Find the alignment of a portfolio to EU-Taxonomy objectives

Gurpreet Bal
Platform Application Developer Platform Application Developer

European Commission established the EU Taxonomy as part of its action plan on financing sustainable growth to achieve the Paris Agreement on climate change and the UN sustainable development goals. The EU Taxonomy, identifies sustainable economic activities into the six environmental objectives to encourage investment towards a green economy. It helps direct investments to the economic activities most needed for the transition, in line with the European Green Deal objectives. The taxonomy is a classification system that defines the criteria for economic activities that are aligned with a net zero trajectory by 2050 and the broader environmental goals other than climate.

The EU taxonomy is a sustainable finance framework and a market transparency tool.
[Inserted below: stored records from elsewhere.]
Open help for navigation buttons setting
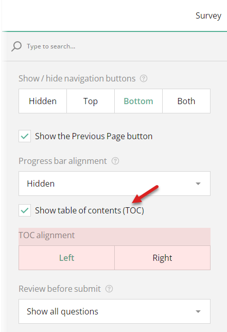The height and width of the screenshot is (332, 227). tap(144, 78)
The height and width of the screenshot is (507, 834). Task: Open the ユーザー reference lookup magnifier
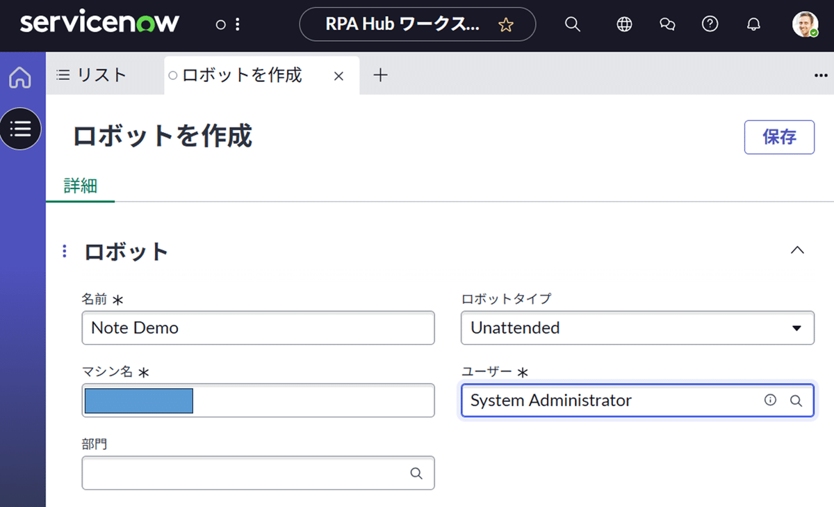(x=796, y=400)
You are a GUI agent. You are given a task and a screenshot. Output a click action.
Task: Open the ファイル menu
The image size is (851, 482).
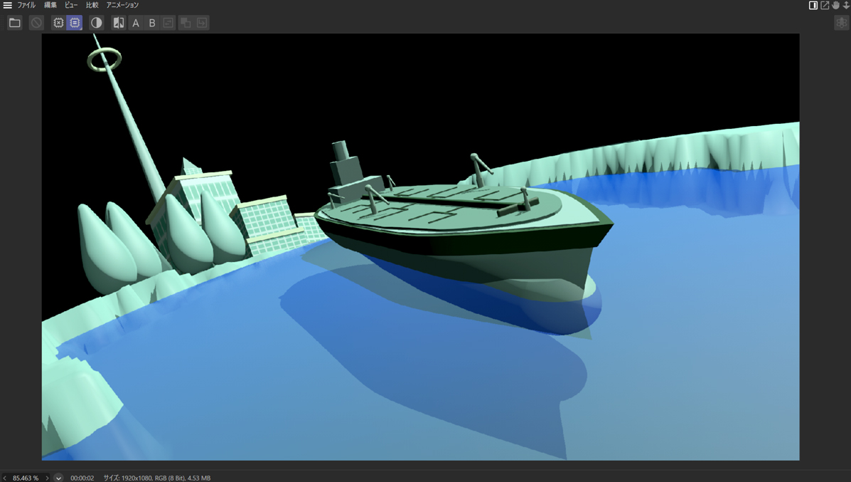pyautogui.click(x=26, y=5)
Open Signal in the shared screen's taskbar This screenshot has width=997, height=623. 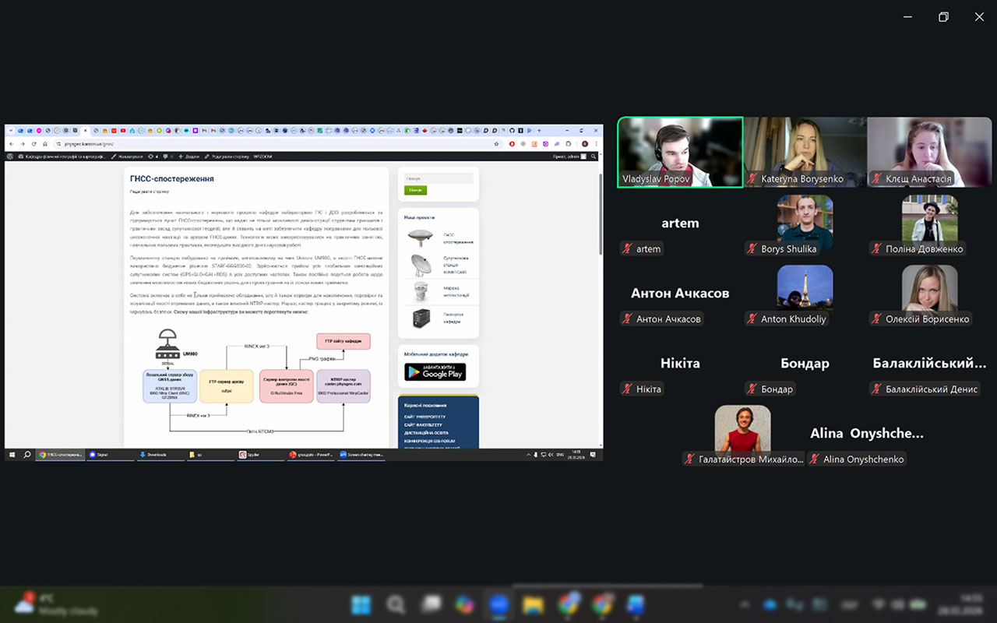(99, 454)
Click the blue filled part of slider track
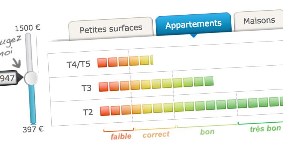Screen dimensions: 283x151 [32, 105]
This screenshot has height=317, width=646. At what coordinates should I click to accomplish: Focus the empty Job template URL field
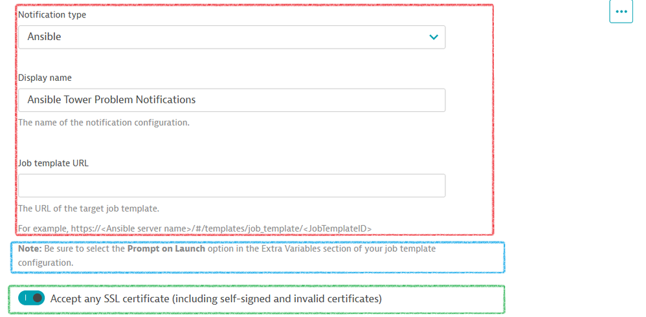(x=231, y=186)
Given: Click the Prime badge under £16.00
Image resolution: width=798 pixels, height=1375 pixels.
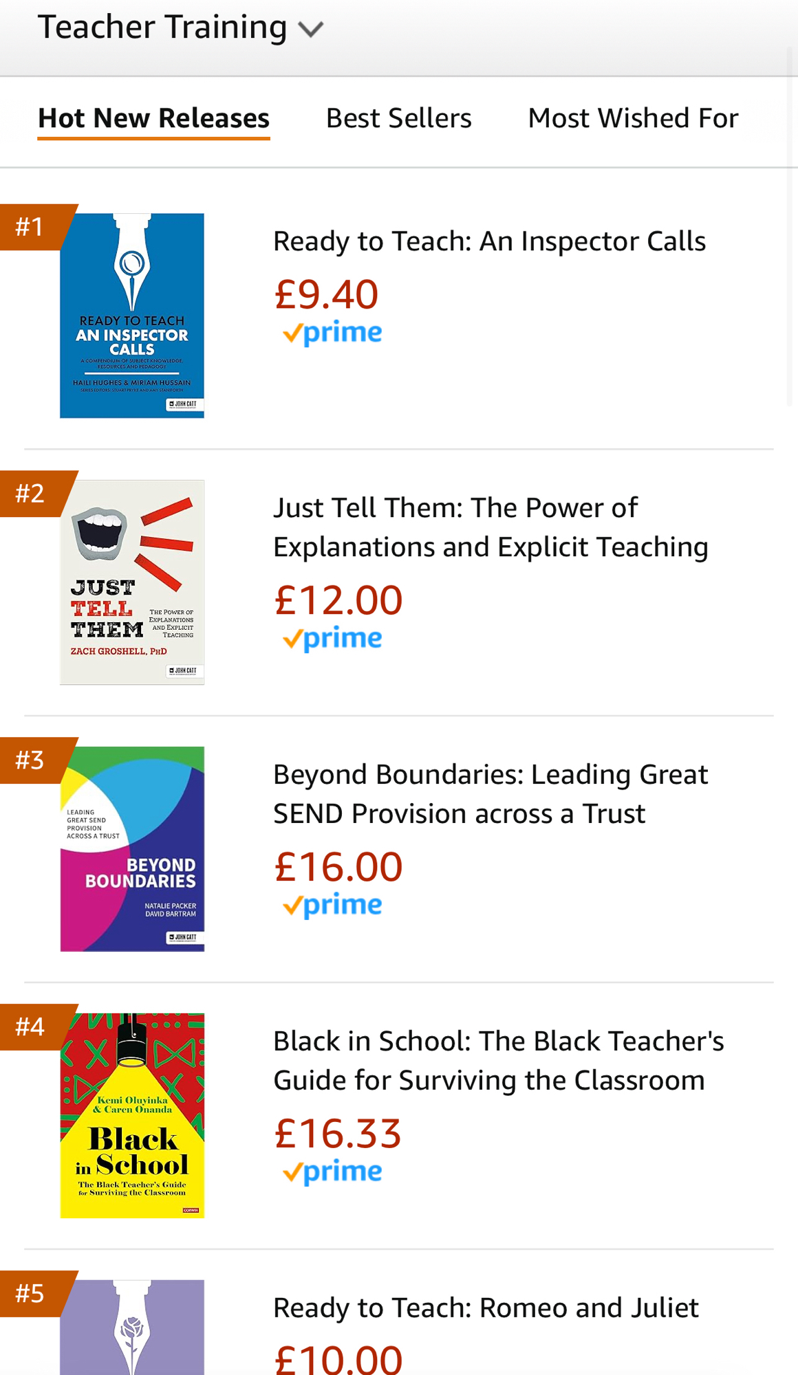Looking at the screenshot, I should 332,905.
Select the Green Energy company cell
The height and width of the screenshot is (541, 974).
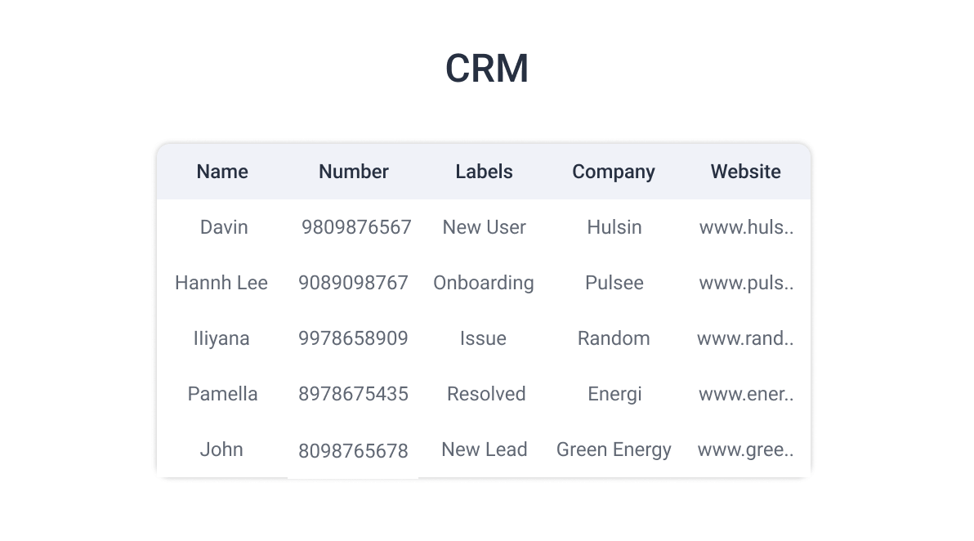(x=614, y=449)
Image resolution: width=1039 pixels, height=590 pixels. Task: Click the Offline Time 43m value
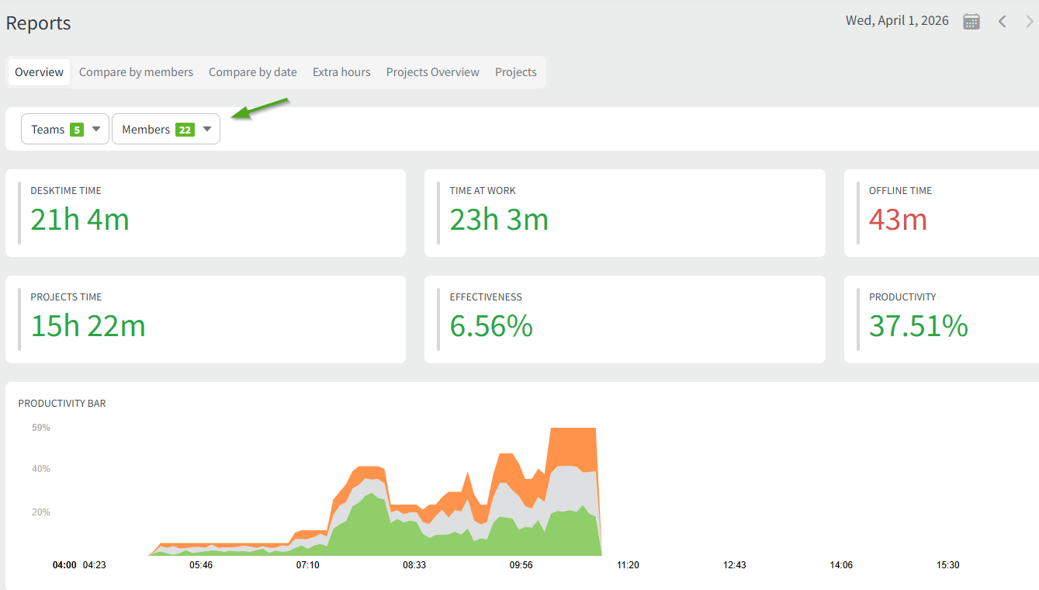click(x=898, y=220)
The green economy objectives are:

  1. Climate change mitigation
  2. Climate change adaptation
  3. Sustainable use and protection of water and marine resources
  4. Transition to a circular economy
  5. Pollution prevention and control
  6. Protection and restoration of biodiversity and ecosystems

To qualify as "environmentally sustainable" under the EU Taxonomy Regulation, an eligible activity must meet all these requirements.

Example of electricity generation from geothermal energy

LSEG’s EU Taxonomy derived data solution aims to fill the reporting gap, by granularity estimating activity and company-level eligibility and alignment with Taxonomy objectives. This enables investors to report complete Taxonomy alignment alongside company reported data. The results from this derived approach are considered as estimates as they are not from direct company reporting or alignment (which is covered separately as reported data). The underlying data used for deriving EU Taxonomy, are estimates such as the FTSE Russell Green Revenues and Refinitiv ESG data, which relies on corporate disclosure.

The details of EU Taxonomy content collection and estimate methodology are described here.

Taxonomy data availability

Refinitiv provides the data related to ESG, Green Revenue and the EU Taxonomy through the bulk file downloads. These bulk files are available through the Client File Services (CFS) API within Refinitiv Data Platform (RDP) and allow a user to get a latest complete snapshot of all the data as well as any changes from the previous snapshot, which is updated weekly. The bulk files are delivered in the CSV and JSON format, which allows them to be used both within Excel, as well as within an application. This bulk data enables a quick analysis of a portfolio's alignment with the Taxonomy objectives.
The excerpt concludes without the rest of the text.